Newt Gingrich completely dismantled the internal institutions that used to provide Congress with objective information and research, both because that information frequently contradicted conservative dogma and because he knew that doing so would force Congress to rely on outside (ideological) organizations for information, which would strengthen the corporate-funded policy shops and think tanks that powered the conservative movement. Now nearly everything Congress “knows” about policy comes directly from self-interested, industry-funded groups. Simultaneously, as Lorelei Kelly recently wrote, congressional staff began shrinking, which means expertise was, once again, outsourced — now, increasingly, lobbyists perform the educational function that well-versed staffers used to.
So: the constituents members of Congress have the most direct contact with, and the ones they see themselves as reliant upon to remain in office, are the ones who have the ability to write massive checks. And the people the members talk to to understand the issues are either think tank ideologues or paid representatives of industry or both.
The result is Congress as it’s been since the second Clinton term: Hundreds of dim bulbs, a couple of brilliant-but-evil guys, and a handful of dedicated and intelligent people who frequently do weird and inexplicable things like “voting for the horrible 2005 bankruptcy bill.”

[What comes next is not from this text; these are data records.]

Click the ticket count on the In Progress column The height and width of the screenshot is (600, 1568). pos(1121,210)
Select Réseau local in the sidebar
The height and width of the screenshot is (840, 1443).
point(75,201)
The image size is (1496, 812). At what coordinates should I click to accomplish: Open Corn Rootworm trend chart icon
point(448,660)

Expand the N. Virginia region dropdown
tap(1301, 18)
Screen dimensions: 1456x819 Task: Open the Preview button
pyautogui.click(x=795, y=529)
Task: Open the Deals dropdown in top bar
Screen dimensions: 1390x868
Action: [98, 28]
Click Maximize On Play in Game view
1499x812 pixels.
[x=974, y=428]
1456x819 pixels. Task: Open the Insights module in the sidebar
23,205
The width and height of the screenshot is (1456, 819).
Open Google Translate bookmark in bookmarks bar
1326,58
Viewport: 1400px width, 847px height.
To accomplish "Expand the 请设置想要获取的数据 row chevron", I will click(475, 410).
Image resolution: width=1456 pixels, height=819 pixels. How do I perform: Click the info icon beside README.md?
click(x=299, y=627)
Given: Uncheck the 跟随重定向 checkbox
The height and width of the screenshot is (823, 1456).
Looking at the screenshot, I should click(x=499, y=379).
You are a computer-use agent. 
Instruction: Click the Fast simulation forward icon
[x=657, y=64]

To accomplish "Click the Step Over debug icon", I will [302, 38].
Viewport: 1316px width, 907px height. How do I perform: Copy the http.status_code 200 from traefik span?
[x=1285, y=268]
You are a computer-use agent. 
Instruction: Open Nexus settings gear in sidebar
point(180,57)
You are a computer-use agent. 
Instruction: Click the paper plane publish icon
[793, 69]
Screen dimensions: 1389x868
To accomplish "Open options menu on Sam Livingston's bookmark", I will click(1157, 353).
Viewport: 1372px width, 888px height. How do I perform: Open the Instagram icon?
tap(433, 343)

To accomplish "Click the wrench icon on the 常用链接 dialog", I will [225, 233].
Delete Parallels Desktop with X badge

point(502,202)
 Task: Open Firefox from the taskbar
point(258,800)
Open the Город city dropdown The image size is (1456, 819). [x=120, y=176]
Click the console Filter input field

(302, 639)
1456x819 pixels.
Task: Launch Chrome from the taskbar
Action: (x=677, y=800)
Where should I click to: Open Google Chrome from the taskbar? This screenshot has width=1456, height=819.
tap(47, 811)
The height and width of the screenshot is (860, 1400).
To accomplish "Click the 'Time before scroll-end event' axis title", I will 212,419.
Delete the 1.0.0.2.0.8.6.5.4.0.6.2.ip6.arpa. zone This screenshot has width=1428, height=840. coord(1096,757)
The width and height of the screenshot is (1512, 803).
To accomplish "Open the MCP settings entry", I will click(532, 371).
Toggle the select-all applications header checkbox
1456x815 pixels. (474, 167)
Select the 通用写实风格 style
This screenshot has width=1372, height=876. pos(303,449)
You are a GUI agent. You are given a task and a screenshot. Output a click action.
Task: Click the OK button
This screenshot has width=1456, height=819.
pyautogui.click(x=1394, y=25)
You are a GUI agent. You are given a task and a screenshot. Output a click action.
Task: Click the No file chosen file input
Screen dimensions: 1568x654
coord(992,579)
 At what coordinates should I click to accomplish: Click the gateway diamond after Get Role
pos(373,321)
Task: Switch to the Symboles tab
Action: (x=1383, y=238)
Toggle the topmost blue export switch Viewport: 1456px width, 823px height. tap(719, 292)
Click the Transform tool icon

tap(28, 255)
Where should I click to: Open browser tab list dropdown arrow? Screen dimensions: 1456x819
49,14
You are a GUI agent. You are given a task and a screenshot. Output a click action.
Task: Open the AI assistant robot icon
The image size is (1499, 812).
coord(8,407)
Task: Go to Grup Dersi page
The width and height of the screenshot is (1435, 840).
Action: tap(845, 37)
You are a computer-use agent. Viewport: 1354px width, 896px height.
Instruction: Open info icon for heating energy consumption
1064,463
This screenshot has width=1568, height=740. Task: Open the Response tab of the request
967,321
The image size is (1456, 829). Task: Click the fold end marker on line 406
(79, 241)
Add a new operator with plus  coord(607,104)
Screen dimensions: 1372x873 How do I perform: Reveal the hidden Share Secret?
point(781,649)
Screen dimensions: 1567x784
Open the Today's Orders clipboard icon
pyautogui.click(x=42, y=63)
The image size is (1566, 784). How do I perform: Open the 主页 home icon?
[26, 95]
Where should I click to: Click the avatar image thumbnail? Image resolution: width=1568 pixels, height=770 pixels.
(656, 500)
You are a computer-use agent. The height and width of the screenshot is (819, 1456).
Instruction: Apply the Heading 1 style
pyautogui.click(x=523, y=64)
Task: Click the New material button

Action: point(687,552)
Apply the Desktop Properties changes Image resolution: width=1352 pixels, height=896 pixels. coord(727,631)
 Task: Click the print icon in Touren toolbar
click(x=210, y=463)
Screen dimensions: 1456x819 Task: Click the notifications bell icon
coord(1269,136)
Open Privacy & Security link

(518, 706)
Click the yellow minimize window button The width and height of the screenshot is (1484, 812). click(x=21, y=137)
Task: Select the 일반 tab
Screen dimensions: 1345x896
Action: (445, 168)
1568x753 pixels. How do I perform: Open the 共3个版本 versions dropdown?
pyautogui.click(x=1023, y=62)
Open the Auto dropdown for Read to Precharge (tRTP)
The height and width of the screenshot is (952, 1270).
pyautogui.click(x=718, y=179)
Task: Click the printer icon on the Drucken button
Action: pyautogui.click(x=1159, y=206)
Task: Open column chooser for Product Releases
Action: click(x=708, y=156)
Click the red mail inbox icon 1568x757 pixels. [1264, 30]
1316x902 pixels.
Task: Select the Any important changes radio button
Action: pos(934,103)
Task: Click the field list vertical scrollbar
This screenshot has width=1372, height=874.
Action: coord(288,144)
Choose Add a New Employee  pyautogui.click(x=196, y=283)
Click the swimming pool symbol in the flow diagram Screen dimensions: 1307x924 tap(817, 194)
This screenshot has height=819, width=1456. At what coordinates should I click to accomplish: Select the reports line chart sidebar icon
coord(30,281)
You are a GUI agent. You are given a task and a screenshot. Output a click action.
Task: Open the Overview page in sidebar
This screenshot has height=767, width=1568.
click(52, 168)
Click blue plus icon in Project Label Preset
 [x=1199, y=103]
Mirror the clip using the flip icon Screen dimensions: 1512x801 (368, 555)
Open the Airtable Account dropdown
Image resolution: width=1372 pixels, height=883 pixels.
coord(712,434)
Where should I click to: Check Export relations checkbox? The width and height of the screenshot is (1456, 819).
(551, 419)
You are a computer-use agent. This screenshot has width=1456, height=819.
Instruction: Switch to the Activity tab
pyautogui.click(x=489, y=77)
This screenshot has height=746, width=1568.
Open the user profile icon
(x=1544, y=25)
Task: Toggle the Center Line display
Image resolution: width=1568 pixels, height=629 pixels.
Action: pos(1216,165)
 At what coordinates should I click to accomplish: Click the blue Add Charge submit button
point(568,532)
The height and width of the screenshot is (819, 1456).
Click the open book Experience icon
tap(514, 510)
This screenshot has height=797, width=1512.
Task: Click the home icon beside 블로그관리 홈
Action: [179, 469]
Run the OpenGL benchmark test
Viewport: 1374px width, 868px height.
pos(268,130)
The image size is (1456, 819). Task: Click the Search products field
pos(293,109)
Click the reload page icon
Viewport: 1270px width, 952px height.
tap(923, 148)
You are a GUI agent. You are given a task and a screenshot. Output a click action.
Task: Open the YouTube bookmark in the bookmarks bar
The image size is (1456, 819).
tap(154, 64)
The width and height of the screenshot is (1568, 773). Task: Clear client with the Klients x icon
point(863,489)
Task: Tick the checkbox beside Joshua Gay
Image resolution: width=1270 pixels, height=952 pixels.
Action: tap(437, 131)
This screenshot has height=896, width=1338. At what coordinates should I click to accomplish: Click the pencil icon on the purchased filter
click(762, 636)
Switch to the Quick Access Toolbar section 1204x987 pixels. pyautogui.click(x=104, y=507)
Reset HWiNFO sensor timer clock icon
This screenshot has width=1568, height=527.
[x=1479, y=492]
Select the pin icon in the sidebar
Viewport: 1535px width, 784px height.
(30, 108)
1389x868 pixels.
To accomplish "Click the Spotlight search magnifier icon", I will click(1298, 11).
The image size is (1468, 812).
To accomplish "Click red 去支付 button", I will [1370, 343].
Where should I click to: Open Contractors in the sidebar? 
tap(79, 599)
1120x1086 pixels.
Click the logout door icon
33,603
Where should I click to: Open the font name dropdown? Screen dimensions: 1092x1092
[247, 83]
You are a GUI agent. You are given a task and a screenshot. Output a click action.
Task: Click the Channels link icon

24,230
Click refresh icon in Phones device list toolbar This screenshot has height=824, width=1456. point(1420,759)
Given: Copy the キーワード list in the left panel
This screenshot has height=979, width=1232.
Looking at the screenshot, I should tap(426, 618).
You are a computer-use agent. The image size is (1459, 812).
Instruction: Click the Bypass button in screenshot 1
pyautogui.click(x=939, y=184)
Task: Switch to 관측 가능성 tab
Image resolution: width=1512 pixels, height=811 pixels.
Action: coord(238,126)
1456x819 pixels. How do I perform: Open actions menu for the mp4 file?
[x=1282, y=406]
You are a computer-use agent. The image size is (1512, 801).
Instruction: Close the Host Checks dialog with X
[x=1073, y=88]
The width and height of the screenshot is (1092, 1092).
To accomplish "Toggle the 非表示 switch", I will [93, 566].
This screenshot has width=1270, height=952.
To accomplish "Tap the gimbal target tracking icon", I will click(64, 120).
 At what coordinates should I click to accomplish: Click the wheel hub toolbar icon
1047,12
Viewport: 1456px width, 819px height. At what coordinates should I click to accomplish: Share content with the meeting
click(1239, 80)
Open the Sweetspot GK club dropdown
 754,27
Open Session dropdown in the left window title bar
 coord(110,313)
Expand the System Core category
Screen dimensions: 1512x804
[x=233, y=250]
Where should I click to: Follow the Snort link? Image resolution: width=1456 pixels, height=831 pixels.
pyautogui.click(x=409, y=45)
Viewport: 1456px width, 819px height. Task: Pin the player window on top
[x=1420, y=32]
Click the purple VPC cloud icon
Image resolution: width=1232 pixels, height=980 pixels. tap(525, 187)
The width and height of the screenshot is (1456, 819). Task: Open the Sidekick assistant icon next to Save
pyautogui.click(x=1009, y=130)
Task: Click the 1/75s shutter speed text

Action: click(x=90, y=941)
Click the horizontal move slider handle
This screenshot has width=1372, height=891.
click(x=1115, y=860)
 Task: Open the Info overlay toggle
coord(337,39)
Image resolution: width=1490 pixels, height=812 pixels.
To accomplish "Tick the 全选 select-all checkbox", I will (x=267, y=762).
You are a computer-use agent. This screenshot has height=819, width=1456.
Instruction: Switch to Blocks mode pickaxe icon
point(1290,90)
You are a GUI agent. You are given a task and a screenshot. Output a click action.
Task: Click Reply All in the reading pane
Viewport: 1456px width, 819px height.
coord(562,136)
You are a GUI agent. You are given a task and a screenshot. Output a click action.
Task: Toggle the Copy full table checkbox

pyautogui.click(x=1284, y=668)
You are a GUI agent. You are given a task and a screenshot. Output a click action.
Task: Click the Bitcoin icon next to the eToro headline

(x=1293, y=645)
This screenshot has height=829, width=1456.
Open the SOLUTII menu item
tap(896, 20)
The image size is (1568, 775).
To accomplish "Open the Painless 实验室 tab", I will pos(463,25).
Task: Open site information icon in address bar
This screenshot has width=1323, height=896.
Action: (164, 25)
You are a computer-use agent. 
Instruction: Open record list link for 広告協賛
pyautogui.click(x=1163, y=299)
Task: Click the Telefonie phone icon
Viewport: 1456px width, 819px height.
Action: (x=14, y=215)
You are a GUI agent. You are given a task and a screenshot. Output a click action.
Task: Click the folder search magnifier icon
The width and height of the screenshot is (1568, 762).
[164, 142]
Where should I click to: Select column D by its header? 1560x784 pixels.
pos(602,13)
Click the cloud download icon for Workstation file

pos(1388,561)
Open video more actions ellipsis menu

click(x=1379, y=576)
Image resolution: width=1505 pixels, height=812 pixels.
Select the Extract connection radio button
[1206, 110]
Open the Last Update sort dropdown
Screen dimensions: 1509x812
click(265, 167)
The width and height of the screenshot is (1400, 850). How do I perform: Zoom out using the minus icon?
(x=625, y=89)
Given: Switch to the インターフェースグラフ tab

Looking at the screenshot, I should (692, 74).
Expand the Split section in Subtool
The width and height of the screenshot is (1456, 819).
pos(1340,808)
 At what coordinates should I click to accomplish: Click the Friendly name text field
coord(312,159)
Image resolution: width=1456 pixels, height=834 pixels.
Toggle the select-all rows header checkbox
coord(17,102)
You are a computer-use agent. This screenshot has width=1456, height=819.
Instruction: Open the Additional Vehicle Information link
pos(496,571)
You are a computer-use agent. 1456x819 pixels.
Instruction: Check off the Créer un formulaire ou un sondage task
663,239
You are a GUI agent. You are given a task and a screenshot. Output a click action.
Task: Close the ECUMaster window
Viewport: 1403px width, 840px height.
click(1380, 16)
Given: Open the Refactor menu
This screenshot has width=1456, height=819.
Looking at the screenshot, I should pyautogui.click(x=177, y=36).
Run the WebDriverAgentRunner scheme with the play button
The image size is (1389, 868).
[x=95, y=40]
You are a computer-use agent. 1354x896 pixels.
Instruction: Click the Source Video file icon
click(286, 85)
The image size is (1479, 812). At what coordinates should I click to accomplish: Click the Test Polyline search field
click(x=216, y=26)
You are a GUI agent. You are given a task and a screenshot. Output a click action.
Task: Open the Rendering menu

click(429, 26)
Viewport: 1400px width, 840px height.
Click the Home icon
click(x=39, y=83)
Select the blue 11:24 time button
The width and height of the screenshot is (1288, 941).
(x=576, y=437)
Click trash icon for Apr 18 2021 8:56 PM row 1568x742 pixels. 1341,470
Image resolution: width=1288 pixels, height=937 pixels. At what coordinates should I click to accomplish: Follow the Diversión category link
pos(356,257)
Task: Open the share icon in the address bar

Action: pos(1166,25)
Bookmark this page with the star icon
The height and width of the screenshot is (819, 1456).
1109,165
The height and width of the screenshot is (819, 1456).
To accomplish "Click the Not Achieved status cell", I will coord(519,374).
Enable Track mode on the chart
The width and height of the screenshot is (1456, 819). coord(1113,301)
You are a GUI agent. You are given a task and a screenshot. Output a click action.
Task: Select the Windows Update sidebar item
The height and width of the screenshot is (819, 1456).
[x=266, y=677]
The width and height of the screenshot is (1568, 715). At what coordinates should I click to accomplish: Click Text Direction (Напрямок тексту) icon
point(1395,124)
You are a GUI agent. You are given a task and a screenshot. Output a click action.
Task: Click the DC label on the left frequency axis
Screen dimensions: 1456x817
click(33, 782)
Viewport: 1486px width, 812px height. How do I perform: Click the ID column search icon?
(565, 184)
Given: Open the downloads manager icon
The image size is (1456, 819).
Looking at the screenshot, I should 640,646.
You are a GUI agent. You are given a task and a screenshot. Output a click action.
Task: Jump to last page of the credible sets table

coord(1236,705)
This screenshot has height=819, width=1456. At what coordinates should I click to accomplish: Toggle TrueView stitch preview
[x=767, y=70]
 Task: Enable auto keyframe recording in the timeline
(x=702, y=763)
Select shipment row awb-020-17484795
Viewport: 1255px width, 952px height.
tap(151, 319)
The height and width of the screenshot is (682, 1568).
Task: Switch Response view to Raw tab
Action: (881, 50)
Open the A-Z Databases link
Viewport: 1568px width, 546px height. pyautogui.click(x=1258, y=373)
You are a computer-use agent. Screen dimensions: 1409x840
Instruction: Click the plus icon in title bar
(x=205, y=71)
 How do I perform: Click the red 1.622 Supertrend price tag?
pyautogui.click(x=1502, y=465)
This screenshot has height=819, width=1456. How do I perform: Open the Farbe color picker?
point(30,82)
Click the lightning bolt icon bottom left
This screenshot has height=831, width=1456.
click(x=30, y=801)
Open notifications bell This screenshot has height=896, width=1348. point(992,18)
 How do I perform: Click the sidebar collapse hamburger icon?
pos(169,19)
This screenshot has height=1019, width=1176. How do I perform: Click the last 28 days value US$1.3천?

The annoying thing is that the solutions to these problems are incredible simple: public financing of elections and huge increases in congressional staff budgets. But you might notice that both of those solutions involve spending more money on the government, making them non-starters in our age of bipartisan agreement that government spending is unseemly.
The alternative to constant fundraising by the members is for outside groups to take care of it for them, which is a model conservatives already sort of practice. In their “Behind the Caucus” column on Rep. Tom Cotton, an Arkansas freshman who will vote against raising the debt ceiling because he explicitly wants the United States to default, Politico’s Mike Allen and Jim VandeHei explain that Cotton won his primary because the ultra-conservative Club for Growth simply sent Cotton “a FedEx envelope full of checks that he didn’t ask for.” And that certainly saves some time. Allen and VandeHeil also note that Cotton, and his peers, explain why we are probably about to induce a recession for no reason:
Many in the media — us included — often underestimate just how conservative and how impervious to criticism and leadership browbeating these members are when appraising the chances for change in the next two years.
Hey, Mike and Jim, that’s what we’ve been saying for a while now. We’re screwed, because the people who spent thousands getting Cotton elected are the ones explaining the issues to him and his dumber peers.